Types / Patterns of Correlation

  • Linear correlations

    • Positive: as X increases, Y increases – dots slope (/

    • Negative: as X increases, Y decreases – dots slope \/

  • Curvilinear (non-linear) correlations

    • Example: Yerkes–Dodson–like curve of performance vs. anxiety (low & high anxiety impair performance; moderate is optimal)

    • Pearson r inappropriate because it only captures linear relations and can return r≈0 even when a clear curved pattern exists

  • No correlation

    • Example: income vs. shoe size – dots scattered randomly, r≈0

Pearson Correlation Coefficient (r)

  • Numerical index summarising direction & strength of a linear relationship

    • +1.00 → perfect positive linear association (all dots exactly on an upward-sloping line)

    • -1.00 → perfect negative linear association (all dots on a downward-sloping line)
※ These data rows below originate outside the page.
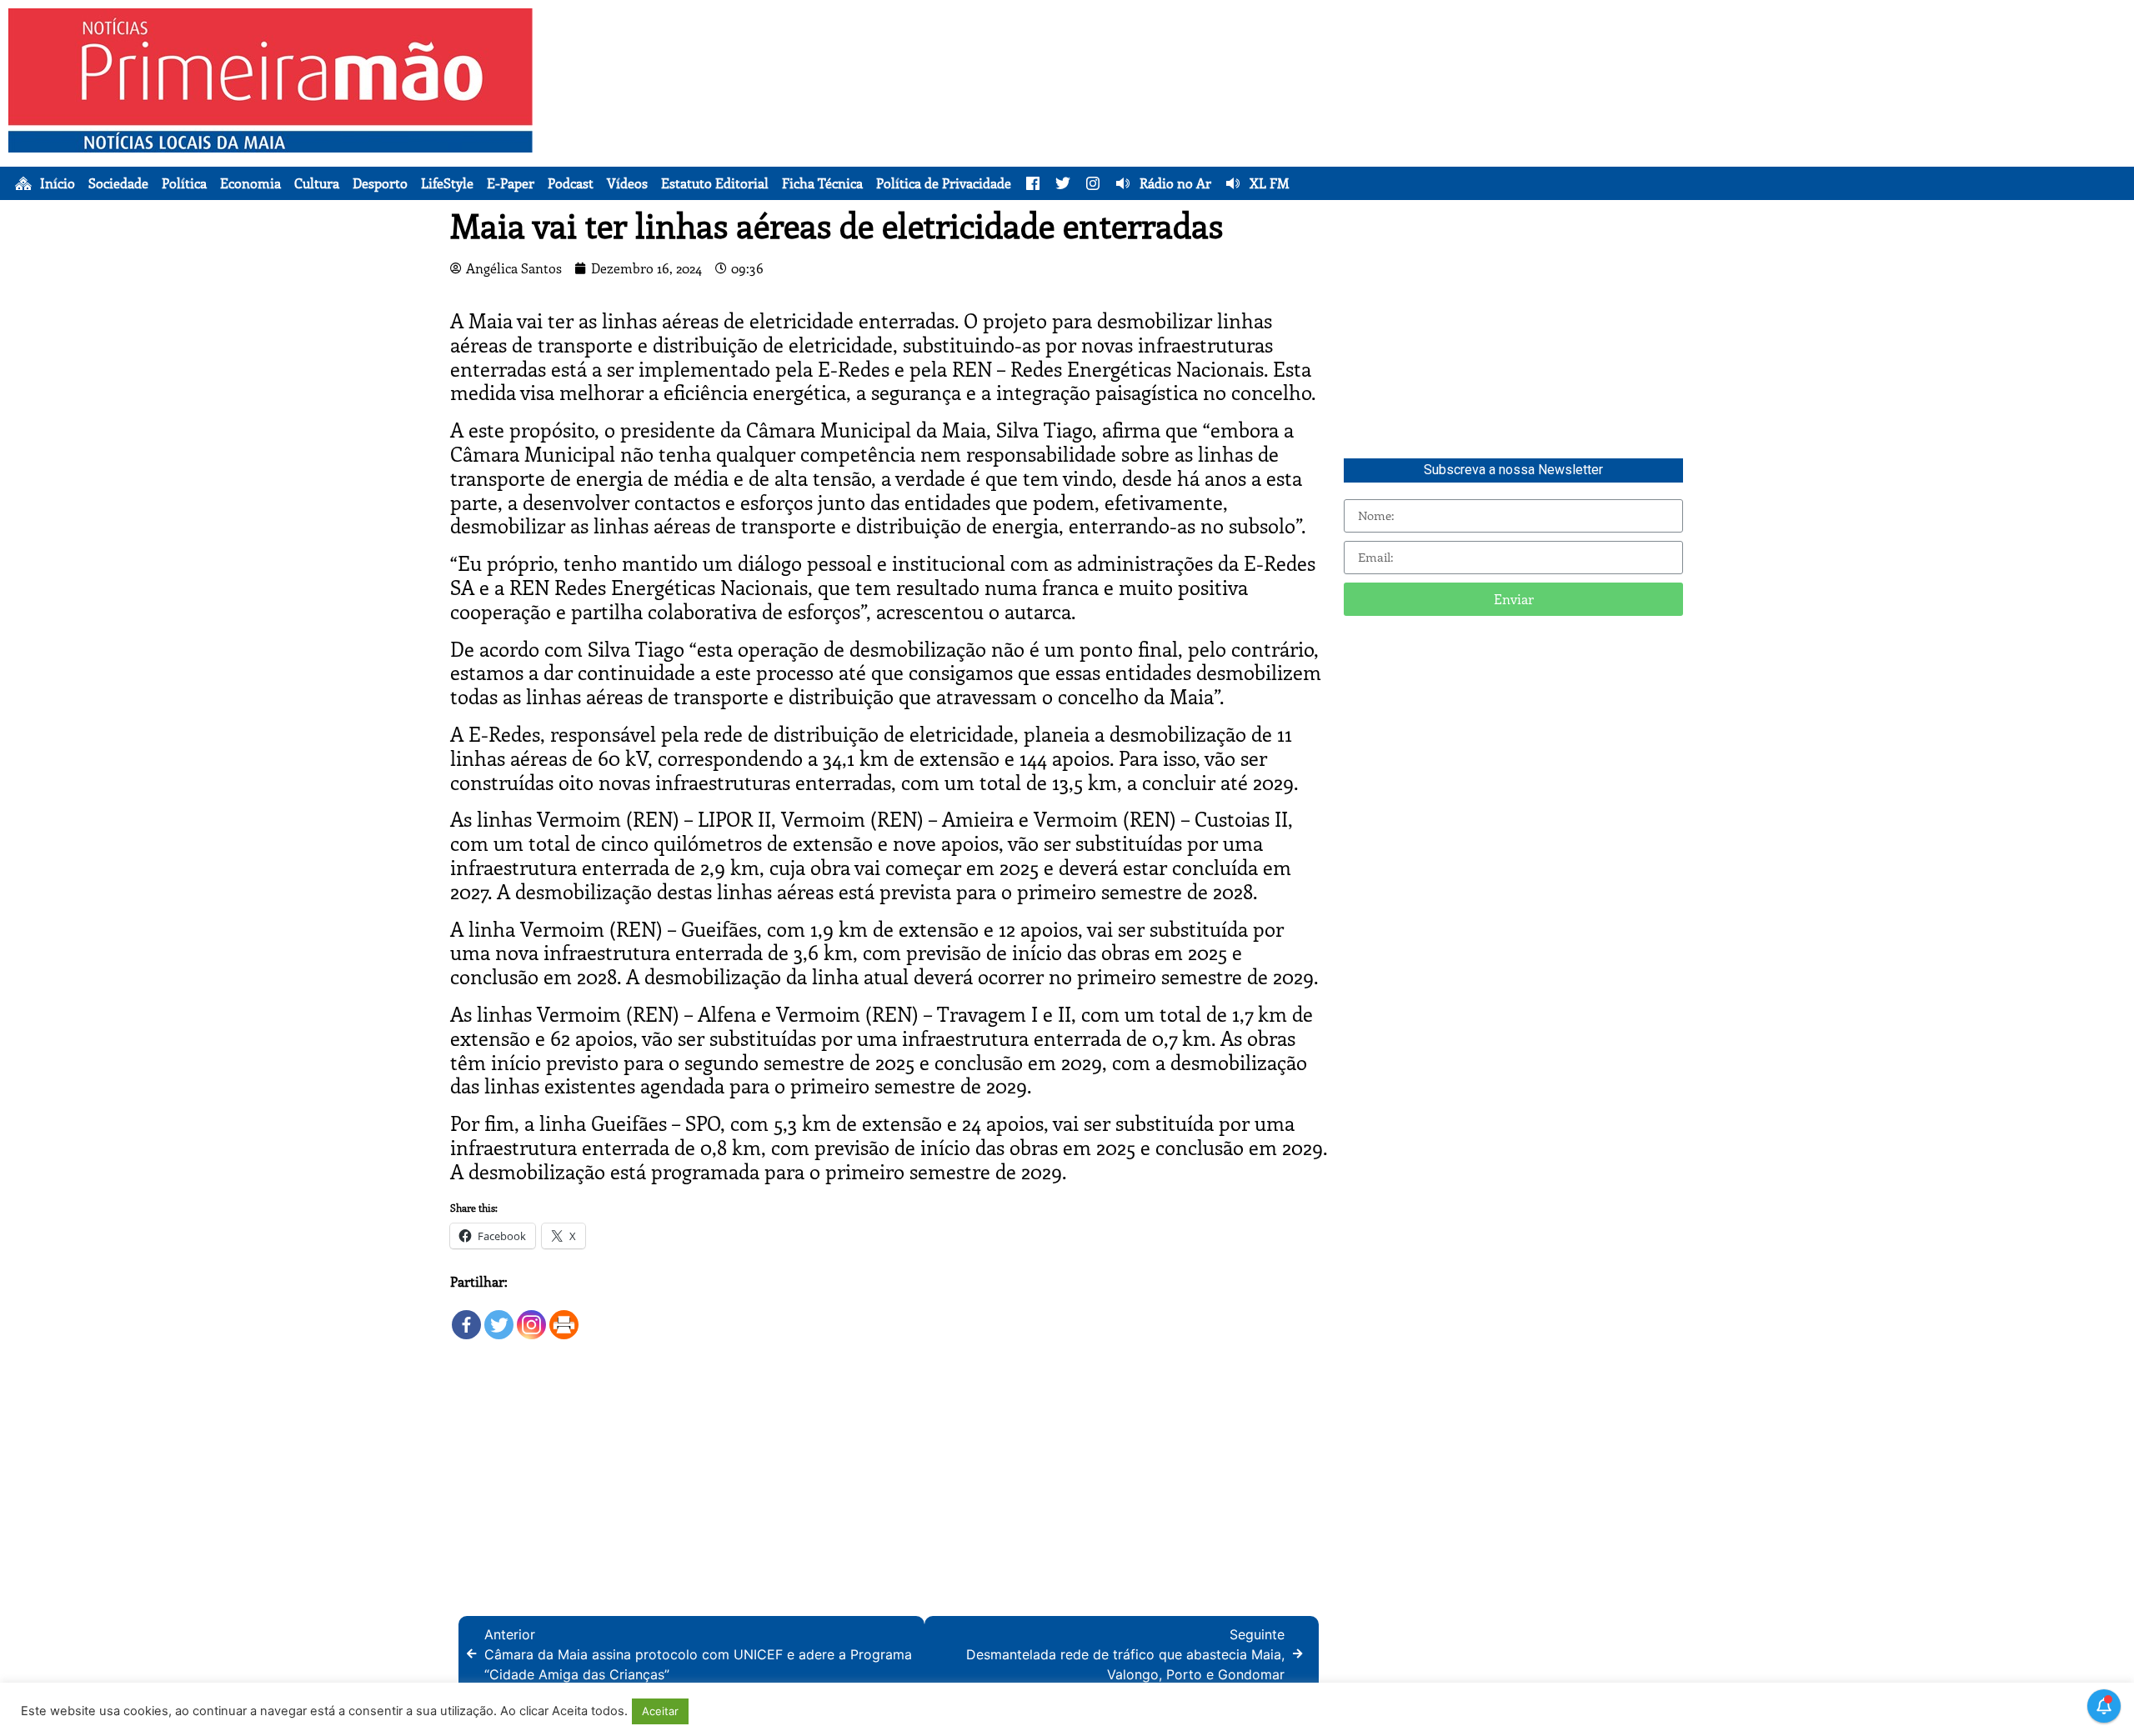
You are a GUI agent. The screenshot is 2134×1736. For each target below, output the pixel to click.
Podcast (571, 183)
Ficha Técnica (822, 183)
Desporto (380, 183)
    • 0.00 → no linear association

  • “Closer to perfect” = r’s absolute value |r| approaches 1; “closer to no correlation” = |r| approaches 0

Computing r: Z-Scores and Cross-Products

  1. Convert raw scores to Z-scores within each variable

    • Z = \frac{X - \mu}{\sigma}

    • Guarantees comparable, unit-free metrics where

      • High raw score → positive Z ; low raw score → negative Z

      • Magnitude reflects how far (in SD units) a score sits from its mean

  2. Form cross-products for each participant

    • ZX ZY

    • Sign logic (Table)

      • (+)(+) → + : contributes to positive r

      • (-)(-) → + : contributes to positive r (both scores low)

      • (+)(-) or (-)(+) → – : contributes to negative r (one high, one low)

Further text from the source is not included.